E non sarà semplice. Perché da un lato è evidente che in molti casi è atteso un deciso cambio di rotta rispetto al passato; e dall’altro è altrettanto evidente che in questa fase i contribuenti di tutto hanno bisogno ma non dell’ennesima stagione di incertezze e regole traballanti. Chiedere a imprese e professionisti per averne conferma.

Per il nuovo governo è una sfida nella sfida. Non solo si dovranno trovare le misure per approdare a un fisco più equo e più semplice. Non solo si dovrà concretizzare un piano organico per sostenere con la leva fiscale la crescita del sistema Paese, per esempio rafforzando Industria 4.0, anche in chiave green, e ripristinando l’Ace, l’aiuto alla crescita delle imprese, auspicabilmente con effetto già dal 2019.
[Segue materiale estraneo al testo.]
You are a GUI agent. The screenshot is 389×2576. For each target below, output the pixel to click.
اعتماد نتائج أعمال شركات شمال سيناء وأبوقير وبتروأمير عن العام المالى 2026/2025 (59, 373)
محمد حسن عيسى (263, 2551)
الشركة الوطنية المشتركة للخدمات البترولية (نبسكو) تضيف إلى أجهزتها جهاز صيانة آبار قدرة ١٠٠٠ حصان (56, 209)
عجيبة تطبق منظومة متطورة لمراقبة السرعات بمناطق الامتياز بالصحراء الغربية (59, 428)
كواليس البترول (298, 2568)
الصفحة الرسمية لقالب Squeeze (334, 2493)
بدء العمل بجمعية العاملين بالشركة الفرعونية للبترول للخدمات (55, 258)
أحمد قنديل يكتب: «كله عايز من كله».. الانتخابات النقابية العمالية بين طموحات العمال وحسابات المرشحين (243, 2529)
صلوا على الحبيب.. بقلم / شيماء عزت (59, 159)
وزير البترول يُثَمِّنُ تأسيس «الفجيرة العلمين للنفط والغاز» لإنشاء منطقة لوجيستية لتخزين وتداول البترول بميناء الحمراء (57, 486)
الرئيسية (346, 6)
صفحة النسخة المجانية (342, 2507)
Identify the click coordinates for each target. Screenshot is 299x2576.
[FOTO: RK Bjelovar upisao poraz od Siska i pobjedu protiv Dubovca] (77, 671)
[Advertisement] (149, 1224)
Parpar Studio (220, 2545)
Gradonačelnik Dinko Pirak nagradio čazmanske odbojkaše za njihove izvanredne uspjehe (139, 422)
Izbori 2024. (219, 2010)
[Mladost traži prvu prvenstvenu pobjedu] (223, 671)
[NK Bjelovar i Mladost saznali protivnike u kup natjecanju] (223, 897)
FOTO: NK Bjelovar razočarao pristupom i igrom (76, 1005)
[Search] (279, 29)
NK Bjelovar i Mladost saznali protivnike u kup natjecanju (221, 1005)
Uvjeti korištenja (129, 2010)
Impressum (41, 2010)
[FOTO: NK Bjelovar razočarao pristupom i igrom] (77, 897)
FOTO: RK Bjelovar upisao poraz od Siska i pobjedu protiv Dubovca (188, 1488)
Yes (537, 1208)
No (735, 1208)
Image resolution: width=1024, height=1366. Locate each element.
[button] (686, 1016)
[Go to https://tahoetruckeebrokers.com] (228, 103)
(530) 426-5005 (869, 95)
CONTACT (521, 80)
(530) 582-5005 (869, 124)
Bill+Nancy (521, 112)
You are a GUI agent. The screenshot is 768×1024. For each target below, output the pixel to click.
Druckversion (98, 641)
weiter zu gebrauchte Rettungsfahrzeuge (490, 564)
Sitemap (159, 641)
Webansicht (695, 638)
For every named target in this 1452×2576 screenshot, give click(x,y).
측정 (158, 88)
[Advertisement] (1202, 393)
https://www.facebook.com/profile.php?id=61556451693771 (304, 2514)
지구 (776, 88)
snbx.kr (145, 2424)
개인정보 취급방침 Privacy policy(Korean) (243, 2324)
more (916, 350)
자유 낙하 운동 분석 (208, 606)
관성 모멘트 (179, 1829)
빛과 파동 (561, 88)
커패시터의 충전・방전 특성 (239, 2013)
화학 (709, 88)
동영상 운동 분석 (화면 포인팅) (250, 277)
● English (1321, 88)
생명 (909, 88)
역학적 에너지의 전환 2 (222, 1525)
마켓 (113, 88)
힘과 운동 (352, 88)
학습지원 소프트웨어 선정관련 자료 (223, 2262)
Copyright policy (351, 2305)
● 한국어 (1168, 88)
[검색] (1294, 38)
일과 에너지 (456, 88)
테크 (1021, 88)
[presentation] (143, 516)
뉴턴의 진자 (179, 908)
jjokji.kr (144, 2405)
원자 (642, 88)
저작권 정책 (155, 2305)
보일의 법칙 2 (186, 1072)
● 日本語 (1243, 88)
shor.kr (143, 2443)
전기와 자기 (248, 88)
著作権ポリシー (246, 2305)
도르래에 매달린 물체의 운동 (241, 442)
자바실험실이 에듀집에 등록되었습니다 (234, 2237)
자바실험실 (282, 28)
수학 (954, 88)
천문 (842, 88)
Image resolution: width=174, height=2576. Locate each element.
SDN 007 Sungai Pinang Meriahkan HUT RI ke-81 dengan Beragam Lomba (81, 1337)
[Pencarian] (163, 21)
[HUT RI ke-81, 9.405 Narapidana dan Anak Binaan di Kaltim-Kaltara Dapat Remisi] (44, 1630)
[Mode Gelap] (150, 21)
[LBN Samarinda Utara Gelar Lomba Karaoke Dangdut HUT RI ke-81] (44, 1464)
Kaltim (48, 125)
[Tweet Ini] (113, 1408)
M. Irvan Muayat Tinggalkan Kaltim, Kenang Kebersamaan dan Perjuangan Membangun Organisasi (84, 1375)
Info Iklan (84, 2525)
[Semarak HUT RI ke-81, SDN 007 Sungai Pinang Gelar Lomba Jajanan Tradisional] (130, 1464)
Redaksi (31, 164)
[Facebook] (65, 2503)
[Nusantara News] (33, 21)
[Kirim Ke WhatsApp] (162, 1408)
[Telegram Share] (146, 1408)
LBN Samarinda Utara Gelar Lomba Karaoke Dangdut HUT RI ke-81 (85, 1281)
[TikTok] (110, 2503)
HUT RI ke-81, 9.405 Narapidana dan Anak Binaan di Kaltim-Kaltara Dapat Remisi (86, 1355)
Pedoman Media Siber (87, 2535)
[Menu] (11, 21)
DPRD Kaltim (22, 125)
Ma lo si dovrà fare anche in modo ordinato, garantendo agli operatori un contesto di certezza del diritto che è il presupposto per programmare e pianificare attività e investimenti e, in definitiva, per ogni ambizione di crescita e consolidamento. Per pura casualità, il varo della Nadef coincide con una forte agitazione e l’annunciato sciopero dei commercialisti. Una concomitanza singolare. Anzi, un monito e forse anche un’opportunità da non sprecare.

    Un monito perché il malessere dei professionisti racconta esattamente quello che è il disagio dei loro clienti, dalle imprese ai cittadini, verso un sistema di prelievo ai limiti della schizofrenia, come in qualche modo indica il casus belli dei ritardi e delle complicazioni sui nuovi indici sintetici di affidabilità fiscale (Isa), dei quali la categoria chiede la non applicazione o l’applicazione in via sperimentale, senza per altro aver avuto un minimo di attenzione da parte del governo.

    A ben vedere, le richieste avanzate dai commercialisti altro non sono che le legittime aspettative della stragrande maggioranza di cittadini-contribuenti onesti: una lotta all’evasione condotta in modo che siano colpiti i veri evasori, grandi e piccoli, senza accanimento contro gli onesti, in termini di maggiori obblighi e oneri burocratici e persino in termini di maggiori tasse per chi già paga un salatissimo conto fiscale; un sano rapporto fisco-contribuenti, basato sul reciproco rispetto, basato sulla non prevaricazione, anche attraverso l’effettiva applicazione dei principi dello Statuto dei diritti del contribuente, troppo spesso ignorato tanto dal legislatore quanto dall’amministrazione (come nel caso degli Isa); un controllo più efficace anche sul fronte della spesa pubblica, per evitare che lo sperpero di risorse alimenti (e giustifichi) la corsa all’aumento delle pretese fiscali.

    In questo senso, l’agitazione può diventare un’opportunità che il nuovo esecutivo farebbe bene a non sciupare, portando al centro della sua azione il metodo del confronto e della condivisione, nel rispetto e nei limiti dei rispettivi ruoli. Esattamente il contrario di ciò che i governi, compreso quello attuale, hanno puntualmente fatto.